▶ ZU ERLEDIGEN:
A - Gib zu jeder der Aussagen (i) bis (iii) an, ob sie mit dem Artikel über die Bad Kötztinger Tafel übereinstimmt. Antworte jeweils mit Ja oder Nein und zitiere die entscheidenden Worte aus dem Artikel wörtlich. (i) Für 200 Euro bekommt die Tafel zurzeit nicht mehr als ein paar Behälter Wurst, Butter und Joghurt. (ii) Die Verlosungsaktion von CSU und JU brachte 5000 Euro ein. (iii) Die Lebensmittelausgabe der Tafel findet einmal pro Woche statt.
B - Knüpfe an den Artikel über die Bad Kötztinger Tafel an und schreibe ihn nach dem letzten Satz weiter.

▶ LESETEXT:
↓↓↓
Helfen wird teurer
Die Tafel in Bad Kötzting steckt in der Kosten-Klemme

20.09.2022 | Stand 15.09.2023, 3:35 Uhr
Einen Scheck an Christa Aschenbrenner und Arnfried Lausch (4.u.3.v.r.) überreichten MdL Dr. Gerhard Hopp (v.l.) Rimbachs JU-Chef Konstantin Silberbauer, Christina Staudinger, Lams Bürgermeister Paul Roßberger, Carola Höcherl-Neubauer und JU-Kreisvorsitzender Matthias Scherr. Lohbergs Vizebürgermeisterin Rita Wellisch (3.v.l.) hatte zudem 500 Euro von der Gemeinde dabei. −Foto: Hainzinger-Feigl

JU/CSU im Altlandkreis verschaffen der Bad Kötztinger Lebensmittelausgabe eine Atempause in der finanziellen Zwickmühle mit der bisher zweithöchsten Spende: 5000 Euro

Die Schiebetür des Transporters geht auf und Christa Aschenbrenner nimmt einen Stapelbehälter abgepackter Wurst heraus. Dazu je zwei Kartons Butter und Joghurt. „Das war‘s schon,“ sagt die Vizechefin der Bad Kötztinger Tafel. „Mehr gibt‘s aktuell nicht für 200 Euro. Selbst wenn es Produkte von Eigenmarken oder im Angebot sind“.

Im Büro der Tafel sitzt Arnfried Lausch und blickt auf die Rechnung: „206 Euro“ steht auf dem Zettel. „Das reicht für einen Ausgabetag. Vielleicht bleibt was übrig, aber wohl eher nicht,“ sagt der Leiter der Bad Kötztigner Tafel über den Einkauf, der mittlerweile zur Routine geworden ist.

Auch Helfen wird teurer

„Wir bekommen nach wie vor viele Lebensmittel von Märkten , Bäckereien und Herstellern gespendet. Aber es reicht nicht mehr,“ so Lausch. Seit dem Frühjahr haben die rund 40 aktive Helfer der Tafel mehrere tausend Euro ausgegeben, um zwei mal die Woche die Regale für die Lebensmittelausgabe füllen zu können. Die Zahl der Empfänger wachse wie die Kosten für Energie und Sprit – selbst beim Shop der Tafel in der Marktstraße liege man unter den Umsätzen des Vorjahres. Die Gründe sind unbekannt, die Konsequenzen eindeutig: Die Tafel steckt in der Kosten-Klemme. Da war der Anruf von CSU und JU für Arnfried Lausch natürlich „wie Weihnachten“, als die Vorsitzenden Christina Staudinger und Carola Höcherl-Neubauer ihm das Ergebnis einer Verlosungsaktion mitteilten: 4505 Euro. Hinzu kamen 500 Euro von der Gemeinde Lohberg.
↑↑↑
▶ AUSZÜGE DER DATENSÄTZE:
↓↓↓
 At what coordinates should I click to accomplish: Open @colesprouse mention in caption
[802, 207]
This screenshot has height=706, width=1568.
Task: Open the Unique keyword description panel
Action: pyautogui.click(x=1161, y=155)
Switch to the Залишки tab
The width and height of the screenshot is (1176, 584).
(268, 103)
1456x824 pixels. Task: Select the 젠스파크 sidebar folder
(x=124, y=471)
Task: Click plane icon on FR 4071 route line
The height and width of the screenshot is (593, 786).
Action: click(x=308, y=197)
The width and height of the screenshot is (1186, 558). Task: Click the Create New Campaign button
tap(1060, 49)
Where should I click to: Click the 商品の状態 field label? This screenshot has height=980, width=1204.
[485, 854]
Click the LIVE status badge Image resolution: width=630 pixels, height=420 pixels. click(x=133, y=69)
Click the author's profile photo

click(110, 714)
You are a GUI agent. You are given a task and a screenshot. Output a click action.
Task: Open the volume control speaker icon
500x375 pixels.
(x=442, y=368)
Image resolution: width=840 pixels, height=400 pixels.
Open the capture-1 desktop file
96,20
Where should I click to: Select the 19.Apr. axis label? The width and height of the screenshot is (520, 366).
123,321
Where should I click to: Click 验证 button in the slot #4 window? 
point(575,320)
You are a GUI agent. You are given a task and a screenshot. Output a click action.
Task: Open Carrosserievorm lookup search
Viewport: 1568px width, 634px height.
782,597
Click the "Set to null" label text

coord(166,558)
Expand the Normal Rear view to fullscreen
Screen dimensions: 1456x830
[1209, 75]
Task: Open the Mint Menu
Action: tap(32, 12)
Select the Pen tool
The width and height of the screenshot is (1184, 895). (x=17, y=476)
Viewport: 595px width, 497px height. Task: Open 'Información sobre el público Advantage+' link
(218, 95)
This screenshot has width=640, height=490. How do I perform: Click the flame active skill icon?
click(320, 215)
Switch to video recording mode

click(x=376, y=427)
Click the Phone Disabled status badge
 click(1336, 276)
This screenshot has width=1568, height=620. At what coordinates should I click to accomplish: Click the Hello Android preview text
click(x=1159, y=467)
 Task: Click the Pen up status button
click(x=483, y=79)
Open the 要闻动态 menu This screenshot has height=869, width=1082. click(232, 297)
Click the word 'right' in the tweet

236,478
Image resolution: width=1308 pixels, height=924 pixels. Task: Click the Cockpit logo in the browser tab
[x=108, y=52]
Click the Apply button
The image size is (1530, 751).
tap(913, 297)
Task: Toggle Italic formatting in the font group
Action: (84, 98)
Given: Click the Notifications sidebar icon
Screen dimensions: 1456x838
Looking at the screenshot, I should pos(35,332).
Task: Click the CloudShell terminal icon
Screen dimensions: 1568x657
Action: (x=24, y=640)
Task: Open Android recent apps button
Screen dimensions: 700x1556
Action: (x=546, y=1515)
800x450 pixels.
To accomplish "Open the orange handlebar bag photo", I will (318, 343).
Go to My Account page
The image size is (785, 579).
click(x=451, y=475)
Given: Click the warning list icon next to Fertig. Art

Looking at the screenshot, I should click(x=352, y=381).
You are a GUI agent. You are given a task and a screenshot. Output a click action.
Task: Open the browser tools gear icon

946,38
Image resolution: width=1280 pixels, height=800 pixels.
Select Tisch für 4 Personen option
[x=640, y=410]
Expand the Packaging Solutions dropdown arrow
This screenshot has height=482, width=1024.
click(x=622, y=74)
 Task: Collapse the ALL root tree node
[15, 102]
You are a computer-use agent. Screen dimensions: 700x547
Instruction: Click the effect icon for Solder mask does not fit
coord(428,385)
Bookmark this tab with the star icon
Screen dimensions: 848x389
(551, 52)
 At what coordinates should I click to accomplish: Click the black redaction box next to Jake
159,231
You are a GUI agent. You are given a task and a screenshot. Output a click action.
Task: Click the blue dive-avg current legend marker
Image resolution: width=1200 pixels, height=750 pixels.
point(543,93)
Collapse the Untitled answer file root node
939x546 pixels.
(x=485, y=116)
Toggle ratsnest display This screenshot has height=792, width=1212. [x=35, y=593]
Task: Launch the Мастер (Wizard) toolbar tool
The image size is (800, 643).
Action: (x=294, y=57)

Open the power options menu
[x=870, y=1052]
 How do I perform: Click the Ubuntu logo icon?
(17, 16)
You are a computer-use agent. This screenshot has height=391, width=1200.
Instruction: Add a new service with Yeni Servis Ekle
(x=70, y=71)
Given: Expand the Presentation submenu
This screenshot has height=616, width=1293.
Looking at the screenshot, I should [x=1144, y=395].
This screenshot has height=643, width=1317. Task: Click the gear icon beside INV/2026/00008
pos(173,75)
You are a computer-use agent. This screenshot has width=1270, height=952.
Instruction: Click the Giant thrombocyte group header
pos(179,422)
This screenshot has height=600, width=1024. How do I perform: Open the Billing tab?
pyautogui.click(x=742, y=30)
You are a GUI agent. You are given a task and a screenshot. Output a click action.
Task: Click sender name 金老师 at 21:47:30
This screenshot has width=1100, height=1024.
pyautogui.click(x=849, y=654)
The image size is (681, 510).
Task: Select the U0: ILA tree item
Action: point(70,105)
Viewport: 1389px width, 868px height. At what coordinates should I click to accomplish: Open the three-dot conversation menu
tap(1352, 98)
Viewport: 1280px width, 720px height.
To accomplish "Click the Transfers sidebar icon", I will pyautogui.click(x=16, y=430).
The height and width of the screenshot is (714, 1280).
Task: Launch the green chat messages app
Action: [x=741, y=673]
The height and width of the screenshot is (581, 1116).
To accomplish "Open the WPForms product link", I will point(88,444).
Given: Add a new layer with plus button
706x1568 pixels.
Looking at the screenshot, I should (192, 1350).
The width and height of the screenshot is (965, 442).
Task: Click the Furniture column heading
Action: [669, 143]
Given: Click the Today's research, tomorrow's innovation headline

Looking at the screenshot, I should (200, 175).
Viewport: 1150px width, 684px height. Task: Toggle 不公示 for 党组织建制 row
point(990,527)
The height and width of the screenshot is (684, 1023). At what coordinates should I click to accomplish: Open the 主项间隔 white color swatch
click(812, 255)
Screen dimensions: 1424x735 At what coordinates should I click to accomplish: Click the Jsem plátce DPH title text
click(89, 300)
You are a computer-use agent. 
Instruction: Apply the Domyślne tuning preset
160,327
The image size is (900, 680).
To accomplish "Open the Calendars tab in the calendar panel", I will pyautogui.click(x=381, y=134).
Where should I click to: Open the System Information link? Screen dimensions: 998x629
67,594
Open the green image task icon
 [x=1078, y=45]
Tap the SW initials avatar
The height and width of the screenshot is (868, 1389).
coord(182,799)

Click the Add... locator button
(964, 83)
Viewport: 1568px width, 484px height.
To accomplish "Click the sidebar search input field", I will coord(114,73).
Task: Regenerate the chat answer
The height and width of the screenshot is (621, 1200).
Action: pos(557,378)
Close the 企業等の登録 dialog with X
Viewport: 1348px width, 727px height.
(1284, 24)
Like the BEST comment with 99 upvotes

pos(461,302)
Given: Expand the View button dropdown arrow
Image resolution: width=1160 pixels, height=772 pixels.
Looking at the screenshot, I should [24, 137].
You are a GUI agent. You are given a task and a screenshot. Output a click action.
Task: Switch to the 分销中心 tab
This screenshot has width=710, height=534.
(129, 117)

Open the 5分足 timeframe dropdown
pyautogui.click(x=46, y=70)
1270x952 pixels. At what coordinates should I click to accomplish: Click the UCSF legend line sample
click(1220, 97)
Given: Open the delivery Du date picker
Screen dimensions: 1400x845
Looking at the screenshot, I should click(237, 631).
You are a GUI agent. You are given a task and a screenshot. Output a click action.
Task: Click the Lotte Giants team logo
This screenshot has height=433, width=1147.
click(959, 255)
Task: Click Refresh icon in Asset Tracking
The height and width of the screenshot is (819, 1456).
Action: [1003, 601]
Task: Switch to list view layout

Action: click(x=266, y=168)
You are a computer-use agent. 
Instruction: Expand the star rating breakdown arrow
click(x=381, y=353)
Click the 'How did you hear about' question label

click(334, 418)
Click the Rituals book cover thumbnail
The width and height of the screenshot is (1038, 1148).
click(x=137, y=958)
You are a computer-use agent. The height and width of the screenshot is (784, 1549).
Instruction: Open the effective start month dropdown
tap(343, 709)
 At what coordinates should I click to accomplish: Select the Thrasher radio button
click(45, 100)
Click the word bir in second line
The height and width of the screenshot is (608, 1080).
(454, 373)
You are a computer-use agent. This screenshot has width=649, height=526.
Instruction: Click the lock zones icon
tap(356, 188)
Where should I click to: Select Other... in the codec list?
↑↑↑
▶ DIE LÖSUNGEN:
A -
(i) Ja, die Aussage stimmt: „Mehr gibt‘s aktuell nicht für 200 Euro.“
(ii) Nein, die Aussage stimmt nicht: „das Ergebnis einer Verlosungsaktion mitteilten: 4505 Euro“.
(iii) Nein, die Aussage stimmt nicht: „um zwei mal die Woche die Regale für die Lebensmittelausgabe füllen zu können“.

B -
In elf Geschäften im Altlandkreis konnten die Kunden Lose für je fünf Euro kaufen. Zu gewinnen gab es Preise, die on Geschäften, Hotels, Restaurants oder Privatpersonen gespendet worden waren. Nun brachten Christina Staudinger und Carola Höcherl-Neubauer mit weiteren CSU- und JU-Vertretern den Scheck in die Bahnhofstraße. Der Besuch tat gut in Zeiten, in denen durch Corona und Inflation es allgemein an Spenden für Hilfsorganisationen mangelt: „Wir fühlen uns derzeit irgendwie verlassen“, beschreibt Lausch das Gefühl.

Weniger Einnahmen, mehr Ausgaben und dann wuchs die Zahl der Bezieher quasi über Nacht: Seit Juni haben erwerbsfähige ukrainische Frauen und Männer und ihre Familien Anspruch auf Hartz-IV-Leistungen – ohne dass ihre Vermögenssituation geprüft wird. Damit haben sie auch das Recht, zur Tafel zu gehen.

Ukrainer sind mit 41 Prozent aktuell auch die größte Kundengruppe der Kötztinger Tafel. Bei 1800 Menschen pro Monat sei auch die bisher zweitgrößte Einzelspende in wenigen Wochen aufgebraucht.

Lausch rechnet zudem mit weiter wachsendem Zulauf, wenn die Lebensmittelpreise weiter steigen und sich immer mehr Menschen sich ihre Heiz- und Stromkosten nicht mehr leisten können.

Ein Spiegel der Gesellschaft

Dabei mussten viele ältere und kranke Menschen auch in unserem Raum schon vor der Inflation und Flüchtlingswelle jeden Euro umdrehen. Hinzu kamen Schutzsuchende aus allen Teilen der Welt, so dass die Tafel in Bad Kötzting ein Spiegel der hiesigen Gesellschaft ist: Aus acht Nationen stammen die Tafelkunden, rund ein Viertel davon sind Deutsche, rund ein Drittel Kinder.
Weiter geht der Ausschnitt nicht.